🤖 AI Summary
Existing video-based human mesh recovery (HMR) methods suffer from motion jitter, structural distortion, and temporal inconsistency. To address these issues, this paper proposes the first generative HMR framework that explicitly incorporates human motion priors into both the forward and reverse processes of a diffusion model, enabling joint optimization of geometric accuracy and motion smoothness. Our approach integrates optical-flow-guided motion modeling, temporal self-attention mechanisms, and SMPL parameter decoding to significantly enhance reconstruction quality in dynamic scenes. Evaluated on Human3.6M and 3DPW benchmarks, our method achieves state-of-the-art performance: it reduces MPJPE by 12.3%, improves keypoint trajectory smoothness by 27%, and supports end-to-end real-time video reconstruction.
📝 Abstract
Human mesh recovery (HMR) provides rich human body information for various real-world applications. While image-based HMR methods have achieved impressive results, they often struggle to recover humans in dynamic scenarios, leading to temporal inconsistencies and non-smooth 3D motion predictions due to the absence of human motion.
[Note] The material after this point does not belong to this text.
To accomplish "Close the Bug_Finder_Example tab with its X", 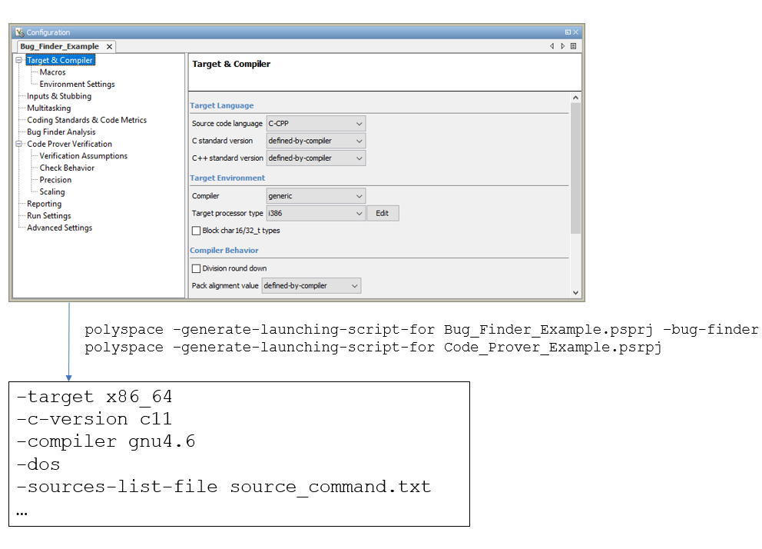I will point(108,46).
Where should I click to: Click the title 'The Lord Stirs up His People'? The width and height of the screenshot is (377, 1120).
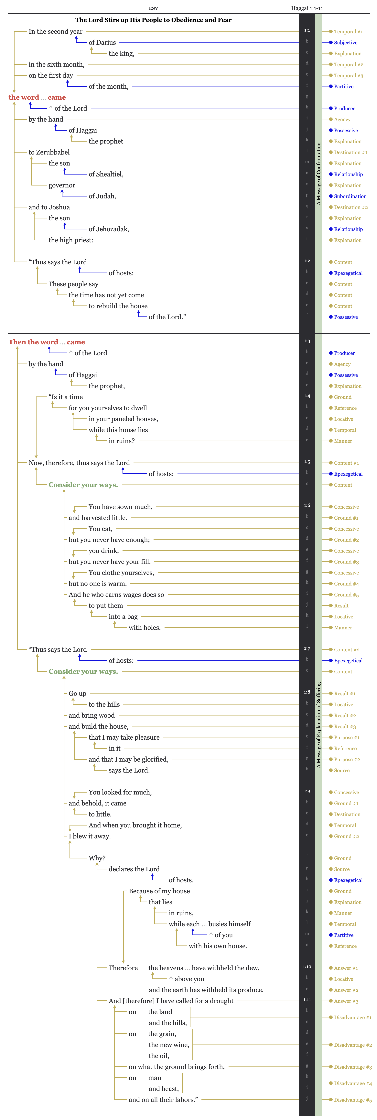tap(153, 20)
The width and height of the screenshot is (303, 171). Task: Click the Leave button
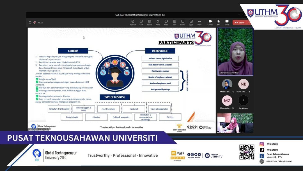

In contrast, video-based approaches leverage temporal information to mitigate this issue. In this paper, we present DiffMesh, an innovative motion-aware Diffusion-like framework for video-based HMR. DiffMesh establishes a bridge between diffusion models and human motion, efficiently generating accurate and smooth output mesh sequences by incorporating human motion within the forward process and reverse process in the diffusion model. Extensive experiments are conducted on the widely used datasets (Human3.6M cite{h36m_pami} and 3DPW cite{pw3d2018}), which demonstrate the effectiveness and efficiency of our DiffMesh. Visual comparisons in real-world scenarios further highlight DiffMesh's suitability for practical applications.